WORK REQUEST =>
Answer these questions from the review of Static Ruin below:
(a) Whom does Mars Xi set out to find?
(b) What traditionally masculine role does the Voidwitch Saga give to a woman?
(c) What does Void Black Shadow deliver in its final act?

SOURCE TEXT =>
____
Bite-size Books: Static Ruin

Book cover: Static Ruin - Corey J WhiteMars Xi is the most wanted woman in the Empire: the renegade voidwitch who destroyed a planet. Desperate to give her protege Pale a future and hungry for answers about herself, she goes in search of the one person who might be able to help them both: her father. The man who sold her to MEPHISTO in the first place…

One of the things I like about the Voidwitch Saga is that it takes a traditionally masculine role – the hard-boiled, super-powered antihero – and gives it to a woman. Killing Gravity makes very little effort to make Mars sympathetic (unless you count her affection for her face-eating space otak); it never dials back Mars’s attitude, and it consistently allows her to do terrible things. Void Black Shadow plays a fine line in bait and switch, focusing on the relatable emotions of guilt and loyalty – only to deliver a body-blow of planet-sized murder in the final act.
____
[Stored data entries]
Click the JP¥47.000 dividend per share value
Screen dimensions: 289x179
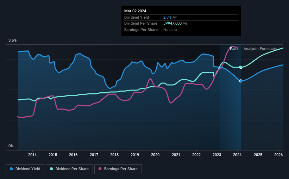point(172,24)
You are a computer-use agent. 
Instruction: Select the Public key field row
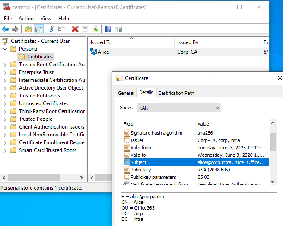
____
ANSWER TO THE EXERCISE =>
(a) Her father, the man who sold her to MEPHISTO.
(b) The hard-boiled, super-powered antihero.
(c) A body-blow of planet-sized murder.